A faint glow. Just above the horizon of the meadow. Pale yellow, pulsing faintly.
Like a lure.
Like an anglerfish light.
It hovered there for a second. Maybe six feet off the ground. No form. No shadow. Just the glow.
Then it vanished.
Noah rubbed his eyes with his sleeve, groaning. The sweat on his forehead felt cold now. Clammy.
His body wasn't cooperating.
His brain even less so.
"Great," he muttered to himself. "Now I'm hallucinating bait."
He shifted his weight and pulled his knees up, arms crossed loosely over them as he leaned harder into the tree's base.
This was turning into the worst day in years.
And that was saying something.
If Ariela did come back, she'd probably yell at him.
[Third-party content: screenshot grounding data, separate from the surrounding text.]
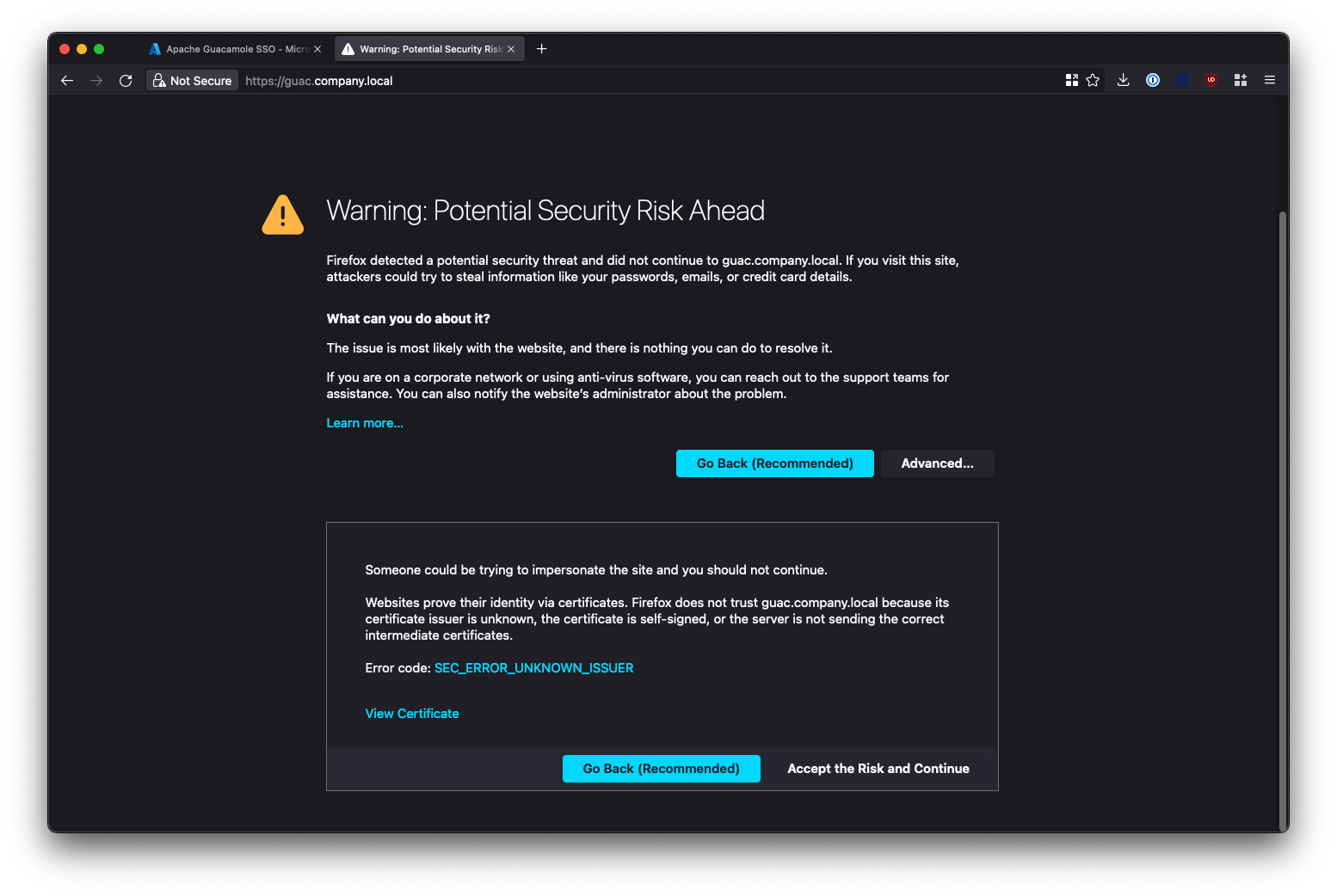Switch to the Apache Guacamole SSO tab
Viewport: 1337px width, 896px height.
pyautogui.click(x=228, y=49)
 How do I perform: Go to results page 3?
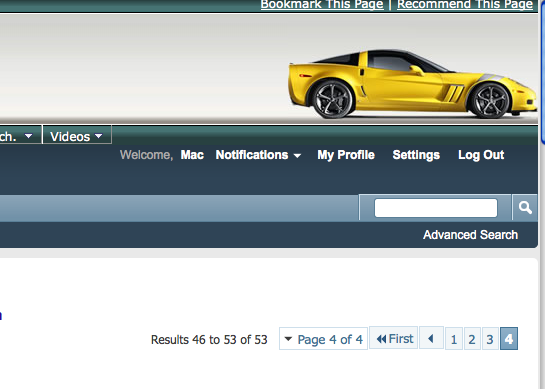490,339
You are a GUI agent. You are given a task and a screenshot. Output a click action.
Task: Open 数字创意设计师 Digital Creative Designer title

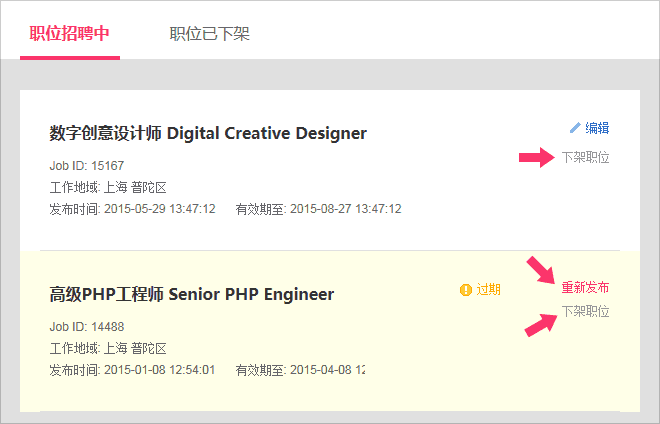208,133
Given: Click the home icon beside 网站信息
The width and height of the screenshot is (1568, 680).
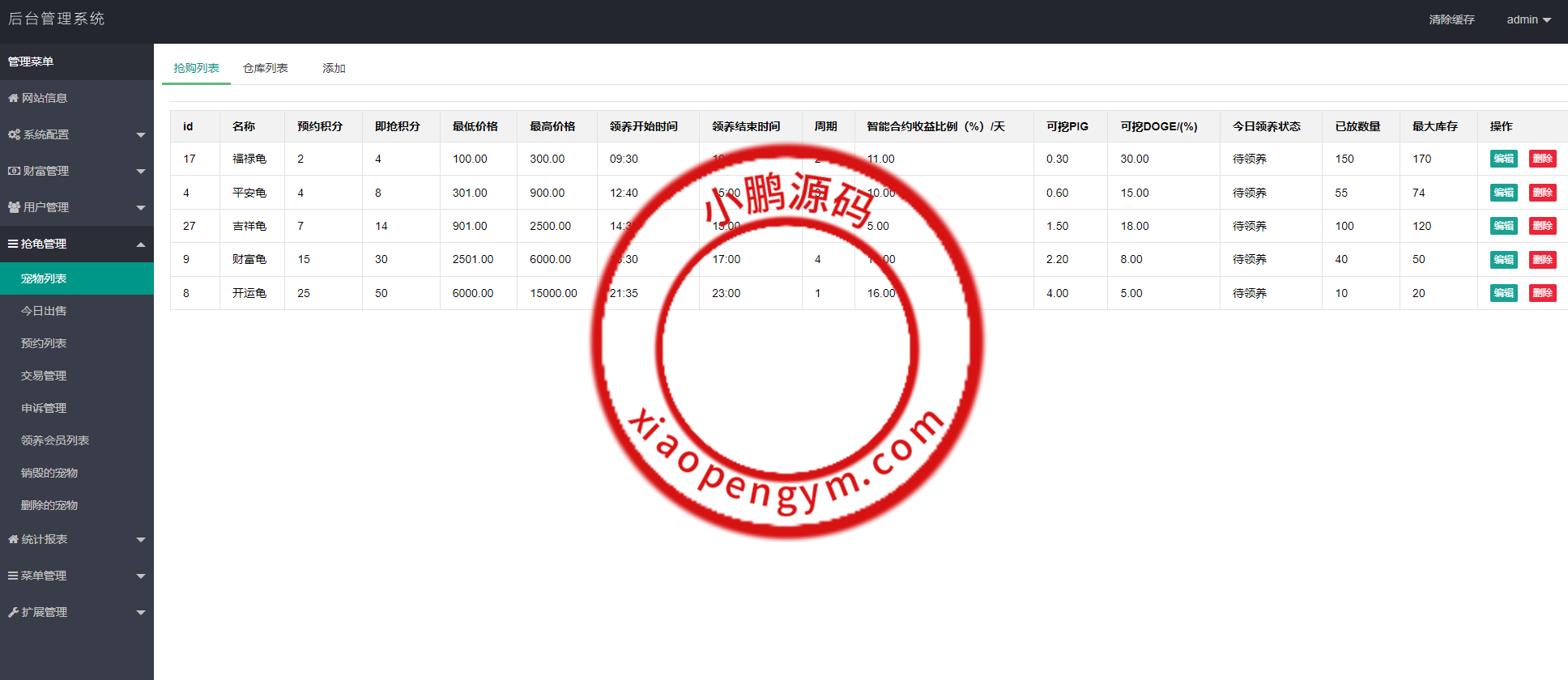Looking at the screenshot, I should [13, 98].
Probably lecture him. Probably demand to know what the hell he was thinking using her domain in that ritual without so much as a warning.
And he'd deserve it.
He always thought he could fix things.
Not like Evodil. Not through chaos. Not through gut-feeling instincts and dumb luck.
He wanted logic. Strategy. Quiet control.
But now?
All of it was slipping.
His judgment. His grip on the city. The trust of the only people left he could call family.
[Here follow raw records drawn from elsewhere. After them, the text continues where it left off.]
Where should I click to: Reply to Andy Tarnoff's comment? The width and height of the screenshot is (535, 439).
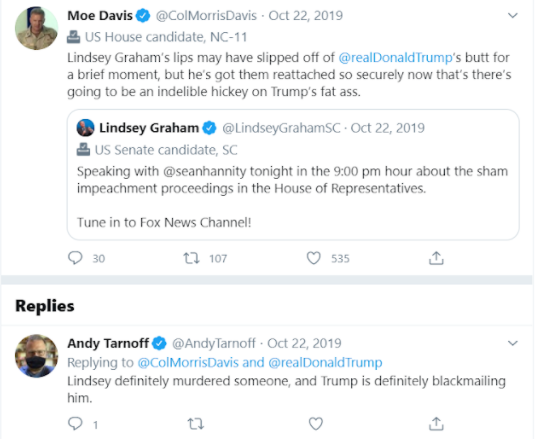(75, 424)
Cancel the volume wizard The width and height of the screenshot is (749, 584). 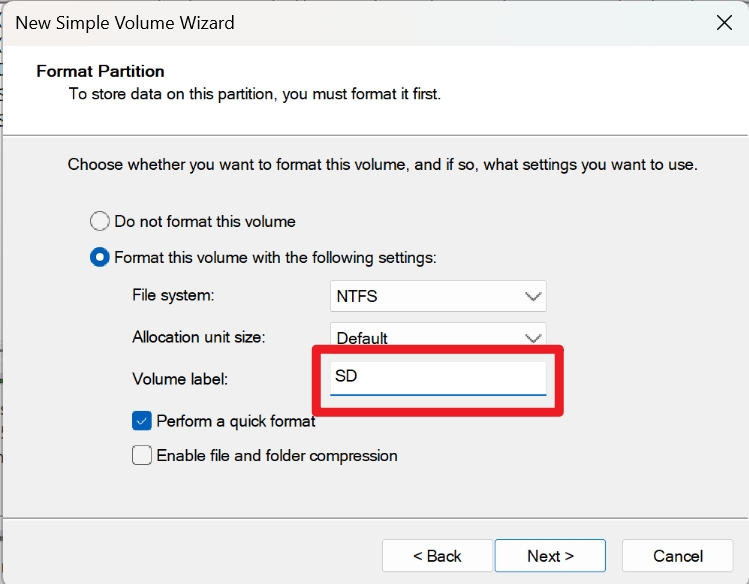pos(678,556)
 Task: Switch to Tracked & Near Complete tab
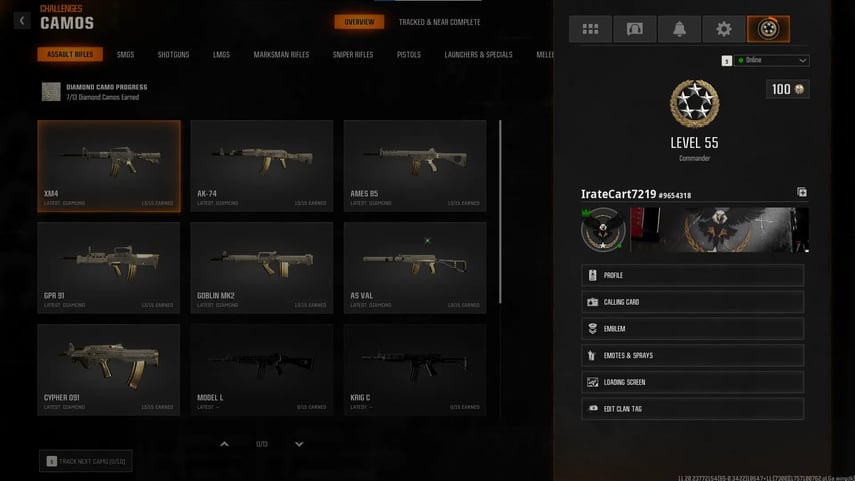(x=439, y=22)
He glanced up the length of the tree.
Its bark shimmered again, that faint silver veining dancing between the ridges.
Ariela had once told him, half-laughing, that her original body wasn't human.
That she was a tree before anything else.
He always thought it was a joke.
Now?
He wasn't so sure.
Because for the first time since he walked down here…
He felt completely alone.
He glanced down.
The roots were massive—twisted ropes of wood thicker than his torso, crawling out from the tree like veins seeking air. They disappeared beneath rocks and gravel and came back up again, arching like ribs.
Menystrian flora had always been different. Especially down here.
Ariela had helped these trees grow in soil that shouldn't support life. She wove things into them—memories, songs, maybe even parts of herself. She always joked about that.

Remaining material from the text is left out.